Although StableRep offers a good solution by reducing reliance on large collections of real images, it highlights concerns about hidden biases in the noncurated data used for these text-image models. The choice of textual prompts, an integral part of the image synthesis process, is not entirely free of bias, “indicating the essential role of meticulous text selection or possible human curation,” says Fan.

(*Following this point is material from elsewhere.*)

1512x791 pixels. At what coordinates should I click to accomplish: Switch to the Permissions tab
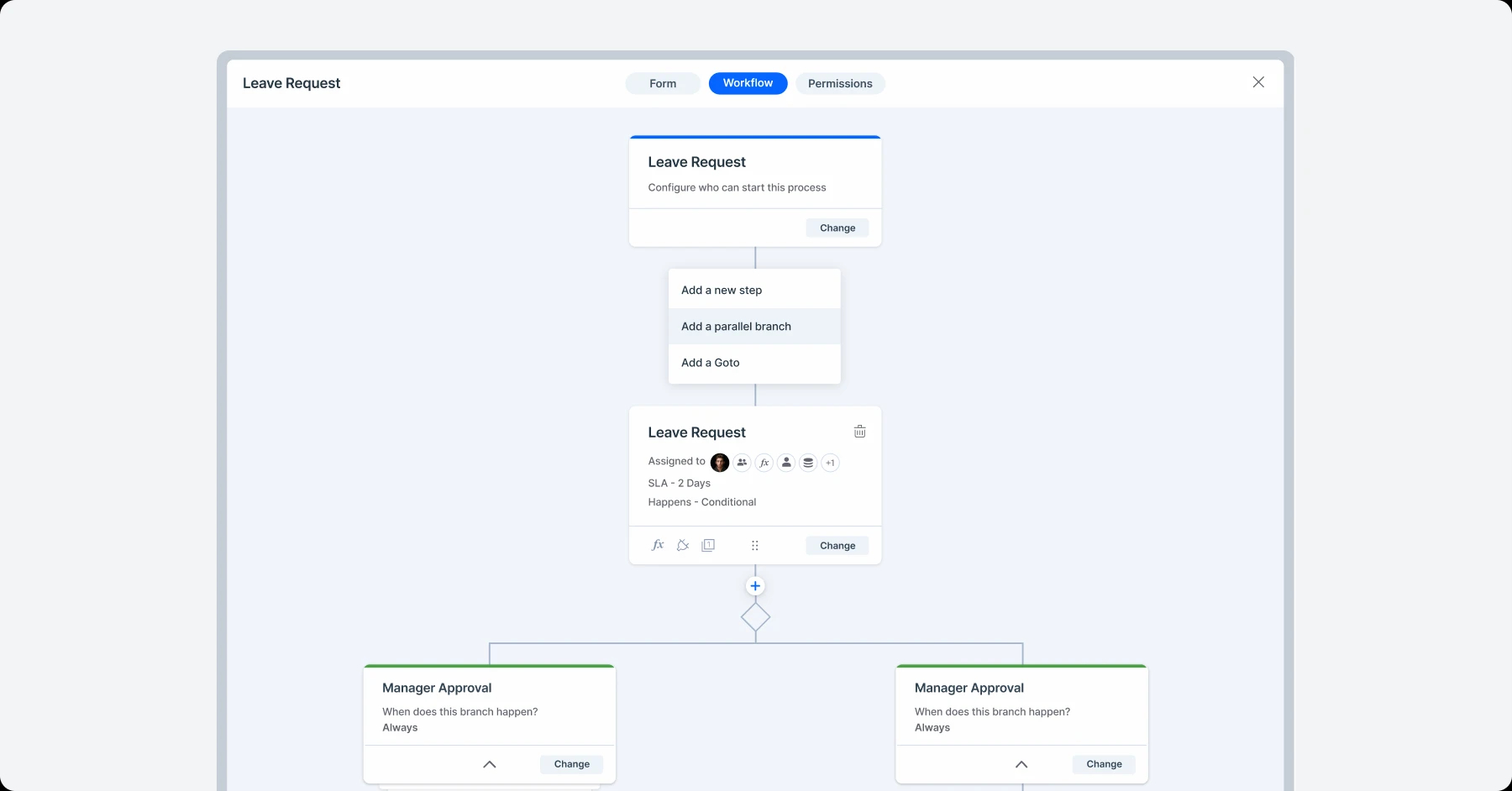point(840,83)
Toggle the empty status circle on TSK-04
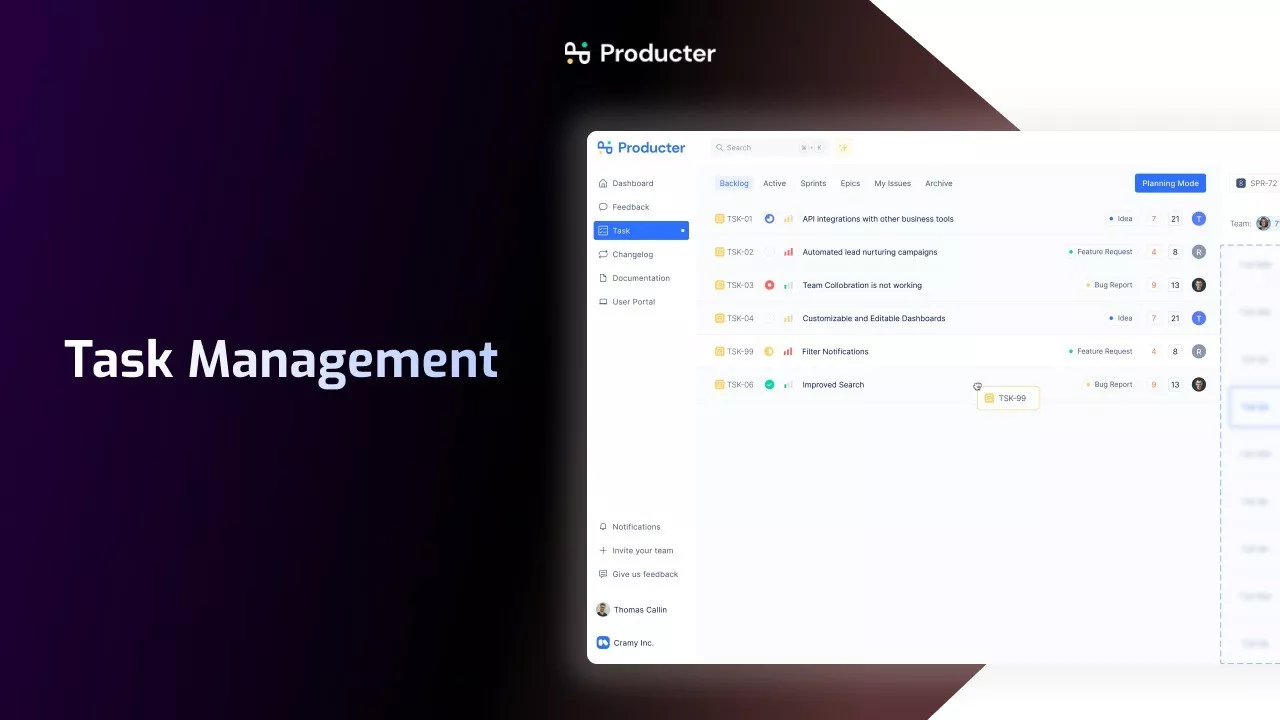Viewport: 1280px width, 720px height. point(769,318)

“With the latest text-to-image conversion models, we have gained unprecedented control over image generation, enabling a diverse range of visuals from a single text input. This surpasses real-world image collection in terms of efficiency and versatility. It is particularly useful in specialized tasks, such as balancing the variety of images in long-tail recognition, which is a practical complement to using real images for training,” says Fan. “Our work represents a step forward in visual learning, toward the goal of providing cost-effective training alternatives while highlighting the need to continually improve data quality and synthesis.”
“One of the dreams of generative model learning has long been to be able to generate data that is useful for training discriminative models,” says David Fleet, a Google DeepMind researcher and professor of computer science at the University of Toronto. who did not participate in the article. “Although we have seen some signs of life, the dream has remained elusive, especially in complex large-scale areas like high-resolution images. This article provides, for the first time to my knowledge, irrefutable proof that the dream is becoming a reality. They show that contrast learning from massive amounts of synthetic image data can produce representations that outperform those learned from large-scale real data, with the potential to improve myriad downstream vision tasks.
Fan is joined by Yonglong Tian PhD ’22 as lead authors of the paper, as well as Phillip Isola, associate professor of electrical engineering and computer science at MIT and CSAIL principal investigator; Huiwen Chang, Google researcher and OpenAI technical staff member; and Dilip Krishnan, research scientist at Google. The team will present StableRep at the 2023 Neural Information Processing Systems (NeurIPS) conference in New Orleans.